Several previous studies employed the WWLLN to better understand the association between lightning flash rates and TC intensity change. The WWLLN has the longest record of time-continuous global lightning, making it ideal for TC studies; however, since it is a very low-frequency network, the detection efficiency of WWLLN for IC flashes (<10%) is notably lower than GLM (~70%–90%). In contrast to CG flashes, total lightning (ICs + CGs) was shown to better correlate with storm-scale bulk properties, such as graupel or updraft volumes, within convective storms (MacGorman et al. 1989; Carey and Rutledge 1996; Wiens et al. 2005; Kuhlman et al. 2006; Fierro et al. 2006) and TCs (Fierro et al. 2015; Fierro and Mansell 2017, 2018). Because ICs outnumber CGs by an average ratio of 3:1 in nonsevere storms (e.g., Boccippio et al. 2001; Schultz et al. 2011; Medici et al. 2017), it is relevant to determine preliminarily how the hourly rates from the WWLLN (primarily CG) compare to the GLM (total lightning). Such systematic comparisons are warranted to examine whether a simple scaling between the two datasets is possible or if lightning characteristics documented by WWLLN will translate to similar features captured by GLM.

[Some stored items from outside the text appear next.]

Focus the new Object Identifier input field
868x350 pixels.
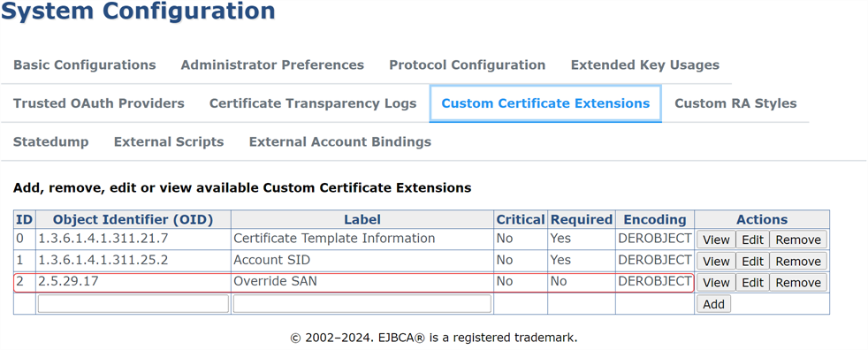point(133,303)
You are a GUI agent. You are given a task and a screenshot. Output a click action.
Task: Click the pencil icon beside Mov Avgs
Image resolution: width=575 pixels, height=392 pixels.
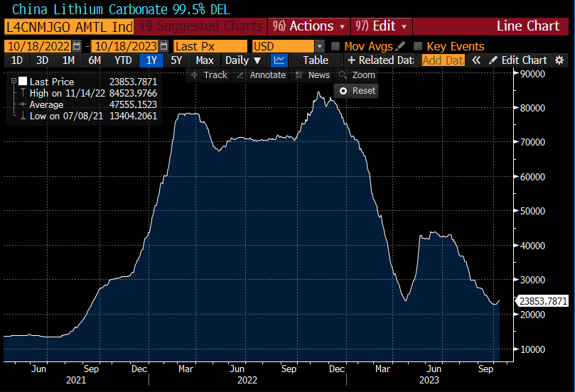coord(401,46)
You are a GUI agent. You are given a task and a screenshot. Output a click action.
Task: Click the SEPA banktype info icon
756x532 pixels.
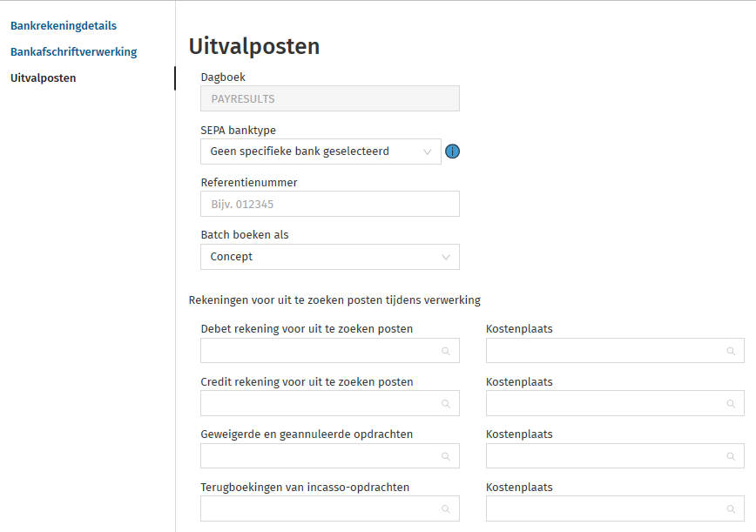[x=452, y=152]
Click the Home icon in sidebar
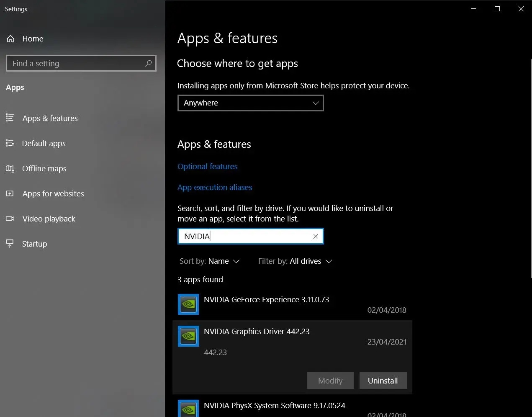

Table 1 summarizes the number of WWLLN strokes and GLM events, groups, and flashes during the 60-h analysis period. The WWLLN counts differed most significantly from the GLM events (from approximately two to three orders of magnitude) and were closest to the GLM flashes (one order of magnitude or less). Overall, the GLM captured about 4 times as many flashes as WWLLN within 500 km of Hurricane Maria during the analysis period. Around 30 times more flashes were detected by GLM in the inner core over this entire 60-h period, a stark contrast to the outer region, which only saw about 3 times as many flashes in GLM, compared to WWLLN. This may suggest that more CG flashes occurred in the outer region.

Table 1.

Number of WWLLN strokes and GLM events, groups, and flashes for the regions of the TC during the 60-h analysis period beginning at 1200 UTC 18 Sep, with the ratio between the two lightning platforms (GLM to WWLLN) indicated in parentheses for each of the three GLM products.

Table 1.

A direct comparison between Figs. 12 and 2c reveals overall similar patterns in the outer-region lightning flashes, but differences in the inner-core hourly flash rates with respect to storm intensity. The initial inner-core CG lightning peak at 1700 UTC 18 September, 7 h prior to the end of the first intensification cycle, was seen by WWLLN but is absent in GLM total lightning data, which hints at a rather steady, relatively weak total lightning activity. The inner-core GLM flash rate maxima that occurred near the beginning of the first 6-h weakening period (0200 UTC 19 September) was captured by the WWLLN, though with much fewer flashes. During the second intensification cycle, the GLM registered peak flash rates in the inner core at 1000 UTC 19 September, while those recorded by WWLLN occurred slightly later at 1600 UTC 19 September. The differences in the timing of peak lightning activity during the intensification period on 19 September may indicate that the dominant type of lightning (CG or IC) changed: weak CG or IC flashes may have occurred more frequently early in this intensification period, as evidenced by high (low) hourly flash rates for GLM (WWLLN), which transitioned to a larger fraction of CG flashes toward the end. Similar to the GLM, the WWLLN captured a semiregular diurnal variability in outer-region lightning flash rates, peaking around 1200 UTC each day.

Fig. 12.
Fig. 12.

As in Fig. 2, but for WWLLN hourly strokes.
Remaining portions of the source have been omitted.